INSTRUCTIONS FOR THE TASK:
Go through the records below and copy out every line holding "panel".

::::::

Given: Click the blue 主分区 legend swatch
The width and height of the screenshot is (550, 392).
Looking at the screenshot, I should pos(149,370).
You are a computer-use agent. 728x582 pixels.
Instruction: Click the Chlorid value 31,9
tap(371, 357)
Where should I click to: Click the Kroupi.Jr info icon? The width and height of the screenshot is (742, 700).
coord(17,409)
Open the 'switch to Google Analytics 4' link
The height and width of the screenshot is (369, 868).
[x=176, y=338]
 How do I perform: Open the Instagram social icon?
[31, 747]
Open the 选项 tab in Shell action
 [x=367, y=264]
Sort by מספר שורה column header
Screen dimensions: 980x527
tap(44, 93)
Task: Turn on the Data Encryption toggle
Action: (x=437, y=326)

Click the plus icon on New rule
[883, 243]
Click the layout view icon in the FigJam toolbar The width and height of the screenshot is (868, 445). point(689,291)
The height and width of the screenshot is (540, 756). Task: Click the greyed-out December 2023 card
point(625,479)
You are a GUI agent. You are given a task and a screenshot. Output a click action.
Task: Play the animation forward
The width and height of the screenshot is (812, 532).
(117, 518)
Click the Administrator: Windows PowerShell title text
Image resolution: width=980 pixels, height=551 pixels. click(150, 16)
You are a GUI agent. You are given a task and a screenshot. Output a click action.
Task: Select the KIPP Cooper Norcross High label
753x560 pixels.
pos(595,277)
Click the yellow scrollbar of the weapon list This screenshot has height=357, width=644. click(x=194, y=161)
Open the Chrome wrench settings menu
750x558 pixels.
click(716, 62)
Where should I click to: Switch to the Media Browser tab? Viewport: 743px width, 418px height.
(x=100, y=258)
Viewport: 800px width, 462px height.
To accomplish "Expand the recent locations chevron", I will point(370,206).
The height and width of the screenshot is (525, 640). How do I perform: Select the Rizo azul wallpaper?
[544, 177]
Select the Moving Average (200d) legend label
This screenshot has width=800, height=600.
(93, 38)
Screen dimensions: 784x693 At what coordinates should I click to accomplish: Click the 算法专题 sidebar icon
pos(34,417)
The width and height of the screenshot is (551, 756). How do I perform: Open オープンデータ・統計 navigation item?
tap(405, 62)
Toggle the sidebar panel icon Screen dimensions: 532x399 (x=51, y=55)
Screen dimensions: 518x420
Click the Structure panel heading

::::::

SOLUTION FOR THIS EXERCISE:
Toggle the sidebar panel icon Screen dimensions: 532x399 (x=51, y=55)
Click the Structure panel heading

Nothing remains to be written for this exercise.